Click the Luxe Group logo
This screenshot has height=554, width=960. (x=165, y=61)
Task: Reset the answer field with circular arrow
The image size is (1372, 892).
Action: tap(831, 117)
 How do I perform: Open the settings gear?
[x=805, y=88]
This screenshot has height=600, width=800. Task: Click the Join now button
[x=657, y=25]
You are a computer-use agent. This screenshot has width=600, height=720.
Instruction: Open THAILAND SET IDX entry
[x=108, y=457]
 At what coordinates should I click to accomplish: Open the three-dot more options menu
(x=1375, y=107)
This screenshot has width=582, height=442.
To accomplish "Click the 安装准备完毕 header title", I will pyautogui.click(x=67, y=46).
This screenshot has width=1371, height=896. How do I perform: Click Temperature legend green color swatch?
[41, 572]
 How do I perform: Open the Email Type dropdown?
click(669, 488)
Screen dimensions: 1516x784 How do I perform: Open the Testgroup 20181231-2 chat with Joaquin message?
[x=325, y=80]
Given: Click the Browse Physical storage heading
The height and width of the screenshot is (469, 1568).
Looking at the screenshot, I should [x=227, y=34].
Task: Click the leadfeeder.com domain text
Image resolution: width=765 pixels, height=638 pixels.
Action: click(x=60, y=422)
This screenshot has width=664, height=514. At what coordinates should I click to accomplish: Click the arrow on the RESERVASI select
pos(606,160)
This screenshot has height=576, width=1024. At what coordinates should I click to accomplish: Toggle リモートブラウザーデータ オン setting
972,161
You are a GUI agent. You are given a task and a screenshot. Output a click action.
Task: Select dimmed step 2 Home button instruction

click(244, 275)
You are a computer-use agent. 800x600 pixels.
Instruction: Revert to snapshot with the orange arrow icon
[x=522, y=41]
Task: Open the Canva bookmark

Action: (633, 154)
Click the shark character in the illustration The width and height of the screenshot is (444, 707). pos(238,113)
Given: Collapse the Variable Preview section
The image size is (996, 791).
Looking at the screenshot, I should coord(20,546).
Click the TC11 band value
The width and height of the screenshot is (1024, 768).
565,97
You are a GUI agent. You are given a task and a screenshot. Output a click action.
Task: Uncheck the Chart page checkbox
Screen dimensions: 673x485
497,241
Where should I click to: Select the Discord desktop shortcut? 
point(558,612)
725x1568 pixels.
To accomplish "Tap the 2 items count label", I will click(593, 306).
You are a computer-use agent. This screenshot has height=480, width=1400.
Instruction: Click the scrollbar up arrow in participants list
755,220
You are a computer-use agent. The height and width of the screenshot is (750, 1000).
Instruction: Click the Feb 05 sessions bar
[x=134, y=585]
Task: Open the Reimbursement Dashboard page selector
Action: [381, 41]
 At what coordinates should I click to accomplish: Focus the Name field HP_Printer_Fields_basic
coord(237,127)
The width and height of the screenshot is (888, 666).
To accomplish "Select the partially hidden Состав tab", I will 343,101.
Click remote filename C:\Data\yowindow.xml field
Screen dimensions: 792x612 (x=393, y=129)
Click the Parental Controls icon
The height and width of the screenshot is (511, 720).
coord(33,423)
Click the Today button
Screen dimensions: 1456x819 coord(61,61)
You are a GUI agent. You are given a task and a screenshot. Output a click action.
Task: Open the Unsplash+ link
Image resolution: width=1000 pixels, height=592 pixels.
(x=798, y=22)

════════════════════

• YOUR TASK:
Copy all of the records above word for word.

• EXERCISE ANSWER:
Click the Luxe Group logo
This screenshot has height=554, width=960. (x=165, y=61)
Task: Reset the answer field with circular arrow
The image size is (1372, 892).
Action: tap(831, 117)
 How do I perform: Open the settings gear?
[x=805, y=88]
This screenshot has height=600, width=800. Task: Click the Join now button
[x=657, y=25]
You are a computer-use agent. This screenshot has width=600, height=720.
Instruction: Open THAILAND SET IDX entry
[x=108, y=457]
 At what coordinates should I click to accomplish: Open the three-dot more options menu
(x=1375, y=107)
This screenshot has width=582, height=442.
To accomplish "Click the 安装准备完毕 header title", I will pyautogui.click(x=67, y=46).
This screenshot has width=1371, height=896. How do I perform: Click Temperature legend green color swatch?
[41, 572]
 How do I perform: Open the Email Type dropdown?
click(669, 488)
Screen dimensions: 1516x784 How do I perform: Open the Testgroup 20181231-2 chat with Joaquin message?
[x=325, y=80]
Given: Click the Browse Physical storage heading
The height and width of the screenshot is (469, 1568).
Looking at the screenshot, I should [x=227, y=34].
Task: Click the leadfeeder.com domain text
Image resolution: width=765 pixels, height=638 pixels.
Action: click(x=60, y=422)
This screenshot has width=664, height=514. At what coordinates should I click to accomplish: Click the arrow on the RESERVASI select
pos(606,160)
This screenshot has height=576, width=1024. At what coordinates should I click to accomplish: Toggle リモートブラウザーデータ オン setting
972,161
You are a GUI agent. You are given a task and a screenshot. Output a click action.
Task: Select dimmed step 2 Home button instruction

click(244, 275)
You are a computer-use agent. 800x600 pixels.
Instruction: Revert to snapshot with the orange arrow icon
[x=522, y=41]
Task: Open the Canva bookmark

Action: (633, 154)
Click the shark character in the illustration The width and height of the screenshot is (444, 707). pos(238,113)
Given: Collapse the Variable Preview section
The image size is (996, 791).
Looking at the screenshot, I should coord(20,546).
Click the TC11 band value
The width and height of the screenshot is (1024, 768).
565,97
You are a GUI agent. You are given a task and a screenshot. Output a click action.
Task: Uncheck the Chart page checkbox
Screen dimensions: 673x485
497,241
Where should I click to: Select the Discord desktop shortcut? 
point(558,612)
725x1568 pixels.
To accomplish "Tap the 2 items count label", I will click(593, 306).
You are a computer-use agent. This screenshot has height=480, width=1400.
Instruction: Click the scrollbar up arrow in participants list
755,220
You are a computer-use agent. The height and width of the screenshot is (750, 1000).
Instruction: Click the Feb 05 sessions bar
[x=134, y=585]
Task: Open the Reimbursement Dashboard page selector
Action: [381, 41]
 At what coordinates should I click to accomplish: Focus the Name field HP_Printer_Fields_basic
coord(237,127)
The width and height of the screenshot is (888, 666).
To accomplish "Select the partially hidden Состав tab", I will 343,101.
Click remote filename C:\Data\yowindow.xml field
Screen dimensions: 792x612 (x=393, y=129)
Click the Parental Controls icon
The height and width of the screenshot is (511, 720).
coord(33,423)
Click the Today button
Screen dimensions: 1456x819 coord(61,61)
You are a GUI agent. You are given a task and a screenshot. Output a click action.
Task: Open the Unsplash+ link
Image resolution: width=1000 pixels, height=592 pixels.
(x=798, y=22)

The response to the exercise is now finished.